> [Problem to work on] Starting at the line that contains "wacol413 (1995) row" and ending at the line that contains "Task: Toggle NEPSE", the lines below are to be given again exactly, with nothing added.

> [Saved entries]
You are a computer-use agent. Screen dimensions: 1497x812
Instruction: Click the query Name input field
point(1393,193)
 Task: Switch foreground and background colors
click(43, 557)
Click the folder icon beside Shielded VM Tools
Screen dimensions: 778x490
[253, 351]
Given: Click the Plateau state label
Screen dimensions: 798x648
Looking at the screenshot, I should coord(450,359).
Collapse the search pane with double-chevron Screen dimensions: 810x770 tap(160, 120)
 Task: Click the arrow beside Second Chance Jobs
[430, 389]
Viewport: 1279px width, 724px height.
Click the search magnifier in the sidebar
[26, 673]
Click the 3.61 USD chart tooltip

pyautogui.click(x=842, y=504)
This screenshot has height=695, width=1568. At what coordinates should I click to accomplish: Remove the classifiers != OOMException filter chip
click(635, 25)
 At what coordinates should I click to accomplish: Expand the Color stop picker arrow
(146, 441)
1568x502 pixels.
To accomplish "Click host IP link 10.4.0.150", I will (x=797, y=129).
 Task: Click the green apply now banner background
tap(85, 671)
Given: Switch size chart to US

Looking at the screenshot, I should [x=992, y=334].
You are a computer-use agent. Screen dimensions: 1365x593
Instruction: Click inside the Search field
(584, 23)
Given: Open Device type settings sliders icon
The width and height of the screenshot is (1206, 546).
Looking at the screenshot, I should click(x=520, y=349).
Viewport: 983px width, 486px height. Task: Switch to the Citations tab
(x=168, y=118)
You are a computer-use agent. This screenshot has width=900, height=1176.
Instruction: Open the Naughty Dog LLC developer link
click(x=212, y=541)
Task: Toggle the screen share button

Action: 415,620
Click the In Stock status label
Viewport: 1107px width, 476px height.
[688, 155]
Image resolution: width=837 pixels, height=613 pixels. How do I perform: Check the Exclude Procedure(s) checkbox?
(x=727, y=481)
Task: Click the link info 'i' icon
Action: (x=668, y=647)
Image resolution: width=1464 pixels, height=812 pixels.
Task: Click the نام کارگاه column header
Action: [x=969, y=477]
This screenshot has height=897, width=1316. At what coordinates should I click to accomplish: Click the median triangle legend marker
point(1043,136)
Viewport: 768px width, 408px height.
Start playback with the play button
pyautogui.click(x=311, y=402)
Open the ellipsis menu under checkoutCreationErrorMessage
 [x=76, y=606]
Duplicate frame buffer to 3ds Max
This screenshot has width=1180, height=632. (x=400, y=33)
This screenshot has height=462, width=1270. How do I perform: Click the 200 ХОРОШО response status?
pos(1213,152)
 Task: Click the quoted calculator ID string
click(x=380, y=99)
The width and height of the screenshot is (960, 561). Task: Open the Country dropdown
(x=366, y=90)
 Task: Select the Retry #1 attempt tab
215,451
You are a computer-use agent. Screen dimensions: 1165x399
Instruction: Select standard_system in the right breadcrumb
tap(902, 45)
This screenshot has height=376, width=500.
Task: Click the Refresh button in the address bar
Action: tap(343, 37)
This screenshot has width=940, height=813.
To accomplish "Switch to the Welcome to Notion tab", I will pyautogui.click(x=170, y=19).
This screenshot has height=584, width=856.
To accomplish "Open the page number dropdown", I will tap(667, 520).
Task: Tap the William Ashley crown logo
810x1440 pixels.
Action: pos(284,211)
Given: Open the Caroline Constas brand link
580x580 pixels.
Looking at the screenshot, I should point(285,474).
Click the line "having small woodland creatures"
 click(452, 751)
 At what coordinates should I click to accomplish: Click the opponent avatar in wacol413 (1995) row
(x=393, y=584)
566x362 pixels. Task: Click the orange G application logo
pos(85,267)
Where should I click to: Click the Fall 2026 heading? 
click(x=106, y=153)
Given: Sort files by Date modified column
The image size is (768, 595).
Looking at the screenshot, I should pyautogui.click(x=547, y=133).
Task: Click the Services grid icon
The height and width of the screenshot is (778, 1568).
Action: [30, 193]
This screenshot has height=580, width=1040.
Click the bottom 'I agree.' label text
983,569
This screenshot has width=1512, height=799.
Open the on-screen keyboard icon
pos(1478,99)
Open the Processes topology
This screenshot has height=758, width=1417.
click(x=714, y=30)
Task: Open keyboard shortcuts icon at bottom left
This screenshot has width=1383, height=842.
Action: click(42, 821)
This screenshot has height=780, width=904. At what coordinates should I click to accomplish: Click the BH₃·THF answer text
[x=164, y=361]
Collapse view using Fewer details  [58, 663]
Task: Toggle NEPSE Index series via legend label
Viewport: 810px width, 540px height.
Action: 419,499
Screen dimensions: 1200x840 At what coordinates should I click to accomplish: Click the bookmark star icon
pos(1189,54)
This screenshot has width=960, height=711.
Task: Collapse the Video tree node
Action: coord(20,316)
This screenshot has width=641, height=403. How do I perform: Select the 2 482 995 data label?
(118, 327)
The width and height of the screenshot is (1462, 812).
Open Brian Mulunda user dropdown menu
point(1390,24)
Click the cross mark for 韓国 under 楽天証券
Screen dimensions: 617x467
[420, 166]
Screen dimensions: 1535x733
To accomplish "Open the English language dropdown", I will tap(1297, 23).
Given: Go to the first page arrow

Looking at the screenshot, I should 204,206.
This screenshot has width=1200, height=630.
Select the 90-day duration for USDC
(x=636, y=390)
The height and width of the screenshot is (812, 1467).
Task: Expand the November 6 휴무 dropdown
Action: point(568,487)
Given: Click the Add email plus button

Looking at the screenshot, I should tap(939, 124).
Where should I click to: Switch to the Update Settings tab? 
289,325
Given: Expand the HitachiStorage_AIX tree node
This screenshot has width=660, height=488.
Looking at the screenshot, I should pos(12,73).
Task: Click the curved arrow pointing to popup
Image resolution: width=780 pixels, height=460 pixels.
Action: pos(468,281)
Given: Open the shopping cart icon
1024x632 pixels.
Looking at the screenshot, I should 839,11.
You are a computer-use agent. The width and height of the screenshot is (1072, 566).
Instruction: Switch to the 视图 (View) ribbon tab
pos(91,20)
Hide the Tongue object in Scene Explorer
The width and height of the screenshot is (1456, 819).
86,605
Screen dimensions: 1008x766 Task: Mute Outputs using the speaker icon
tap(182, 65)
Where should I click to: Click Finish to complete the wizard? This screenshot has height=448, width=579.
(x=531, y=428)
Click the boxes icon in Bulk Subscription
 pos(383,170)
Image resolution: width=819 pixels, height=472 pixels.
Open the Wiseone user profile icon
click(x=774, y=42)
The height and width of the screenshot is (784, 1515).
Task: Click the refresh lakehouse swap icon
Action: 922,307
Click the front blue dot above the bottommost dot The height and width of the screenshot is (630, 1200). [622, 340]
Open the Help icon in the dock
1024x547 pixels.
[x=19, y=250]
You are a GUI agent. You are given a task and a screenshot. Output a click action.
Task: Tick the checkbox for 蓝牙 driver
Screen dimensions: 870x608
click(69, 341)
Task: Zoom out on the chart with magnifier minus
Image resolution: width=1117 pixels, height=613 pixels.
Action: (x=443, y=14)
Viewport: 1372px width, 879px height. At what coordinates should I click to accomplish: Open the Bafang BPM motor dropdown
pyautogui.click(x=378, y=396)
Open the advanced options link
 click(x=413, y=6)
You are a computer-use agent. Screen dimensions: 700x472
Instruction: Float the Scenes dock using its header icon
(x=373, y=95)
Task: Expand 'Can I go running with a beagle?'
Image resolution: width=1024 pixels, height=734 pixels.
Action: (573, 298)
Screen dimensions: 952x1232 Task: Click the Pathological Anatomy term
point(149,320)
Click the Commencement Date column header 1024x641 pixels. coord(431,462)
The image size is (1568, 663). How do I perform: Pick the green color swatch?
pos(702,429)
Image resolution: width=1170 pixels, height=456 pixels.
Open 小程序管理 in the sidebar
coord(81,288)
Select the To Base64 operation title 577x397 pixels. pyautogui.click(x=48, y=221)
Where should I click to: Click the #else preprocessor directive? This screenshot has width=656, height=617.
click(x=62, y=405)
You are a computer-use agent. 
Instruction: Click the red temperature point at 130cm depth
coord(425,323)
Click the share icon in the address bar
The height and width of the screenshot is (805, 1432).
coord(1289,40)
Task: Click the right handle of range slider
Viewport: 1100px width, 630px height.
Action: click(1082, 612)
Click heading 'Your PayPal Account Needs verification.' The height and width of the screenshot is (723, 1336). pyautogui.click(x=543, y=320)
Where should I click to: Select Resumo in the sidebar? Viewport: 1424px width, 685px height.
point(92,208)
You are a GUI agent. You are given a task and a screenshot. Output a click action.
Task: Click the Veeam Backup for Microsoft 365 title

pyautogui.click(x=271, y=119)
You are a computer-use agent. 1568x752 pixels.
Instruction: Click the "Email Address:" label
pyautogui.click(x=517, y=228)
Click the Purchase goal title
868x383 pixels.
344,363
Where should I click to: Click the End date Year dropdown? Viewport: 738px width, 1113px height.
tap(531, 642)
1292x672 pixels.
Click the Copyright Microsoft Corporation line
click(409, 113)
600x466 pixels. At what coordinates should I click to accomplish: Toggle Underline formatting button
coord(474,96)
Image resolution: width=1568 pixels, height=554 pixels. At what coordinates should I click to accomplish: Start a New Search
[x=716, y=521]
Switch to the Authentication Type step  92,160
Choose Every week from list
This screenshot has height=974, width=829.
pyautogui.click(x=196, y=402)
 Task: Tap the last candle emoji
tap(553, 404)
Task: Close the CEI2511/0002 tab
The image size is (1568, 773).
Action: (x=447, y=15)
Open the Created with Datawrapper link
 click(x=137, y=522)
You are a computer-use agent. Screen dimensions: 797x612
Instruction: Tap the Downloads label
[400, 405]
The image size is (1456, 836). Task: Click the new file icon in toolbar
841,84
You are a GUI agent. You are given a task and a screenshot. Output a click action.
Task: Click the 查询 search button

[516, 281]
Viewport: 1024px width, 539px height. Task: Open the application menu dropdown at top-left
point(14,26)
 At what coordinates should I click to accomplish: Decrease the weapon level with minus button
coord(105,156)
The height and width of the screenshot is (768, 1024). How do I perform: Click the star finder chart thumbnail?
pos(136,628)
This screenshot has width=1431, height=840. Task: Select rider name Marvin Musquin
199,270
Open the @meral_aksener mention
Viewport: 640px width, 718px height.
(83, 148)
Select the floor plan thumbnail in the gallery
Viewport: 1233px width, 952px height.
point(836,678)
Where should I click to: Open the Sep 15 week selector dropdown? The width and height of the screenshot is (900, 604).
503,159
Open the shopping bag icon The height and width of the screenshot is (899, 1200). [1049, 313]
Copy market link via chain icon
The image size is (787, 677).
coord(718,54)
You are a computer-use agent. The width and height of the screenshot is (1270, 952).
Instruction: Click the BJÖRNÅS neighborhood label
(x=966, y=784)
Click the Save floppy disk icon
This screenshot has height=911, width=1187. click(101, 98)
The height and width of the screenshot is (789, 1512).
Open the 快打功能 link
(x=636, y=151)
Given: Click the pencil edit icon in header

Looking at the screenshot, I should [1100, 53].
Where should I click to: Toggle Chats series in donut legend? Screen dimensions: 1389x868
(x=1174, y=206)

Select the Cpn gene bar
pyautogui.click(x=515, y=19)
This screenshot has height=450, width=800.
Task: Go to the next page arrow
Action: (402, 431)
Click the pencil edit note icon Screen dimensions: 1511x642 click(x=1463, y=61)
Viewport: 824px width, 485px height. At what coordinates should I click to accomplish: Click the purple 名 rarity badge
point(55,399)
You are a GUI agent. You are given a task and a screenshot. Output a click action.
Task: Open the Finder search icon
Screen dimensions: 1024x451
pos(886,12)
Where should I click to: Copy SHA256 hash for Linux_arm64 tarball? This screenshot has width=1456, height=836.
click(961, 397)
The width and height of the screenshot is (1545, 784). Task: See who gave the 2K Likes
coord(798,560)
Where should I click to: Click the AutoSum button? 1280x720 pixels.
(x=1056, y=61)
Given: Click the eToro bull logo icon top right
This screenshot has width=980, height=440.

> [Result of this exercise]
 At what coordinates should I click to accomplish: Click the opponent avatar in wacol413 (1995) row
(x=393, y=584)
566x362 pixels. Task: Click the orange G application logo
pos(85,267)
Where should I click to: Click the Fall 2026 heading? 
click(x=106, y=153)
Given: Sort files by Date modified column
The image size is (768, 595).
Looking at the screenshot, I should pyautogui.click(x=547, y=133).
Task: Click the Services grid icon
The height and width of the screenshot is (778, 1568).
Action: [30, 193]
This screenshot has height=580, width=1040.
Click the bottom 'I agree.' label text
983,569
This screenshot has width=1512, height=799.
Open the on-screen keyboard icon
pos(1478,99)
Open the Processes topology
This screenshot has height=758, width=1417.
click(x=714, y=30)
Task: Open keyboard shortcuts icon at bottom left
This screenshot has width=1383, height=842.
Action: click(42, 821)
This screenshot has height=780, width=904. At what coordinates should I click to accomplish: Click the BH₃·THF answer text
[x=164, y=361]
Collapse view using Fewer details  [58, 663]
Task: Toggle NEPSE Index series via legend label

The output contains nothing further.